What the task asks → Would you output the whole of the data exactly?

[Stored items]
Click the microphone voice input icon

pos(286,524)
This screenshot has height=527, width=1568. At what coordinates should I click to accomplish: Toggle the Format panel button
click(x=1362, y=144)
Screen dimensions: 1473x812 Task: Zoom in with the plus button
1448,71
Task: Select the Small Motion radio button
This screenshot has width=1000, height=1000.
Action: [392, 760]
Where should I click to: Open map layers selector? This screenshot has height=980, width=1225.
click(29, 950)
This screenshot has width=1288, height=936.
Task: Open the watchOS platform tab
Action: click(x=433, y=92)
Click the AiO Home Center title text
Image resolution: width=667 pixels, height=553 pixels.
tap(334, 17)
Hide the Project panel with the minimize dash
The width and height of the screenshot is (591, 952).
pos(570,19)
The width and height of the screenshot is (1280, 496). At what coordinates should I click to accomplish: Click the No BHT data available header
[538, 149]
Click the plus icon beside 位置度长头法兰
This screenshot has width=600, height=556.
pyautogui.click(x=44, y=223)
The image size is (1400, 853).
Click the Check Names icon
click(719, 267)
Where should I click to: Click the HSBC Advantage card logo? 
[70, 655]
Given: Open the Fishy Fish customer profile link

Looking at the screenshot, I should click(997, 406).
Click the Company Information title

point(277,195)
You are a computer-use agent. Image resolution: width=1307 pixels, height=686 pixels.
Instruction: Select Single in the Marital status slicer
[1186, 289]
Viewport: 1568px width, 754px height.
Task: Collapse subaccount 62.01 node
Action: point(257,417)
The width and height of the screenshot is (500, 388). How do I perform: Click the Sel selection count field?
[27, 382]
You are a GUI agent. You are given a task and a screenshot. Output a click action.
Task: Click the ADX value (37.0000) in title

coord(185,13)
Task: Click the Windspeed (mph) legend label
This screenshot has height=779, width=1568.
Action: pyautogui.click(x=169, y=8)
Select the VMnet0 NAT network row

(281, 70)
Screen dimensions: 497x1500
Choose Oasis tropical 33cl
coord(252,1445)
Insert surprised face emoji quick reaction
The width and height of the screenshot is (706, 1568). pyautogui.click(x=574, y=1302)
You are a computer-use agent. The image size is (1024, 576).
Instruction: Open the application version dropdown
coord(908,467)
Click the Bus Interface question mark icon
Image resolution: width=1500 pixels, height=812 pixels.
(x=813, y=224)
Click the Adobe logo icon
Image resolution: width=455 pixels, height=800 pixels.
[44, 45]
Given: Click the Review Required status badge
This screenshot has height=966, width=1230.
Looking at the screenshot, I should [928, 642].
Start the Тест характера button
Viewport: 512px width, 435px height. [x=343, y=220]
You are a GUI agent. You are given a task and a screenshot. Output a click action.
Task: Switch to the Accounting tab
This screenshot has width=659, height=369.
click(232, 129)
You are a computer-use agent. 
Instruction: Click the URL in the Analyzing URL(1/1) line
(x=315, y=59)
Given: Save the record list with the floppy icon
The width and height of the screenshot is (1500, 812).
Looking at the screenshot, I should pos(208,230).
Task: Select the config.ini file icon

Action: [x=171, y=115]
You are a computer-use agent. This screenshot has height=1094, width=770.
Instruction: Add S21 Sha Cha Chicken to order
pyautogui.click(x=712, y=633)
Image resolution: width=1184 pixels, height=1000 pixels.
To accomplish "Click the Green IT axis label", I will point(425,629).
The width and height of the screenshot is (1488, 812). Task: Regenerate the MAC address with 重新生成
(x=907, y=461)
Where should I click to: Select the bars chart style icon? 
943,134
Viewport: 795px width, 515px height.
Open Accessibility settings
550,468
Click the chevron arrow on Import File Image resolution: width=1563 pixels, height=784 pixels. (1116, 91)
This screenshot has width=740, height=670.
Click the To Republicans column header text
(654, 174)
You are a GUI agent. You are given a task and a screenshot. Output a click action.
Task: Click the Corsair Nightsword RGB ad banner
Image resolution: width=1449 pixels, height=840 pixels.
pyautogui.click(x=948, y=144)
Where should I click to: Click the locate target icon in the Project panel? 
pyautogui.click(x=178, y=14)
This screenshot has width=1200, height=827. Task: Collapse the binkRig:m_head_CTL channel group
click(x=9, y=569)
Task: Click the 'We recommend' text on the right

Task result →
Click the microphone voice input icon

pos(286,524)
This screenshot has height=527, width=1568. At what coordinates should I click to accomplish: Toggle the Format panel button
click(x=1362, y=144)
Screen dimensions: 1473x812 Task: Zoom in with the plus button
1448,71
Task: Select the Small Motion radio button
This screenshot has width=1000, height=1000.
Action: [392, 760]
Where should I click to: Open map layers selector? This screenshot has height=980, width=1225.
click(29, 950)
This screenshot has width=1288, height=936.
Task: Open the watchOS platform tab
Action: click(x=433, y=92)
Click the AiO Home Center title text
Image resolution: width=667 pixels, height=553 pixels.
tap(334, 17)
Hide the Project panel with the minimize dash
The width and height of the screenshot is (591, 952).
pos(570,19)
The width and height of the screenshot is (1280, 496). At what coordinates should I click to accomplish: Click the No BHT data available header
[538, 149]
Click the plus icon beside 位置度长头法兰
This screenshot has width=600, height=556.
pyautogui.click(x=44, y=223)
The image size is (1400, 853).
Click the Check Names icon
click(719, 267)
Where should I click to: Click the HSBC Advantage card logo? 
[70, 655]
Given: Open the Fishy Fish customer profile link

Looking at the screenshot, I should click(997, 406).
Click the Company Information title

point(277,195)
You are a computer-use agent. Image resolution: width=1307 pixels, height=686 pixels.
Instruction: Select Single in the Marital status slicer
[1186, 289]
Viewport: 1568px width, 754px height.
Task: Collapse subaccount 62.01 node
Action: point(257,417)
The width and height of the screenshot is (500, 388). How do I perform: Click the Sel selection count field?
[27, 382]
You are a GUI agent. You are given a task and a screenshot. Output a click action.
Task: Click the ADX value (37.0000) in title

coord(185,13)
Task: Click the Windspeed (mph) legend label
This screenshot has height=779, width=1568.
Action: pyautogui.click(x=169, y=8)
Select the VMnet0 NAT network row

(281, 70)
Screen dimensions: 497x1500
Choose Oasis tropical 33cl
coord(252,1445)
Insert surprised face emoji quick reaction
The width and height of the screenshot is (706, 1568). pyautogui.click(x=574, y=1302)
You are a computer-use agent. The image size is (1024, 576).
Instruction: Open the application version dropdown
coord(908,467)
Click the Bus Interface question mark icon
Image resolution: width=1500 pixels, height=812 pixels.
(x=813, y=224)
Click the Adobe logo icon
Image resolution: width=455 pixels, height=800 pixels.
[44, 45]
Given: Click the Review Required status badge
This screenshot has height=966, width=1230.
Looking at the screenshot, I should [928, 642].
Start the Тест характера button
Viewport: 512px width, 435px height. [x=343, y=220]
You are a GUI agent. You are given a task and a screenshot. Output a click action.
Task: Switch to the Accounting tab
This screenshot has width=659, height=369.
click(232, 129)
You are a computer-use agent. 
Instruction: Click the URL in the Analyzing URL(1/1) line
(x=315, y=59)
Given: Save the record list with the floppy icon
The width and height of the screenshot is (1500, 812).
Looking at the screenshot, I should pos(208,230).
Task: Select the config.ini file icon

Action: [x=171, y=115]
You are a computer-use agent. This screenshot has height=1094, width=770.
Instruction: Add S21 Sha Cha Chicken to order
pyautogui.click(x=712, y=633)
Image resolution: width=1184 pixels, height=1000 pixels.
To accomplish "Click the Green IT axis label", I will point(425,629).
The width and height of the screenshot is (1488, 812). Task: Regenerate the MAC address with 重新生成
(x=907, y=461)
Where should I click to: Select the bars chart style icon? 
943,134
Viewport: 795px width, 515px height.
Open Accessibility settings
550,468
Click the chevron arrow on Import File Image resolution: width=1563 pixels, height=784 pixels. (1116, 91)
This screenshot has width=740, height=670.
Click the To Republicans column header text
(654, 174)
You are a GUI agent. You are given a task and a screenshot. Output a click action.
Task: Click the Corsair Nightsword RGB ad banner
Image resolution: width=1449 pixels, height=840 pixels.
pyautogui.click(x=948, y=144)
Where should I click to: Click the locate target icon in the Project panel? 
pyautogui.click(x=178, y=14)
This screenshot has width=1200, height=827. Task: Collapse the binkRig:m_head_CTL channel group
click(x=9, y=569)
Task: Click the 'We recommend' text on the right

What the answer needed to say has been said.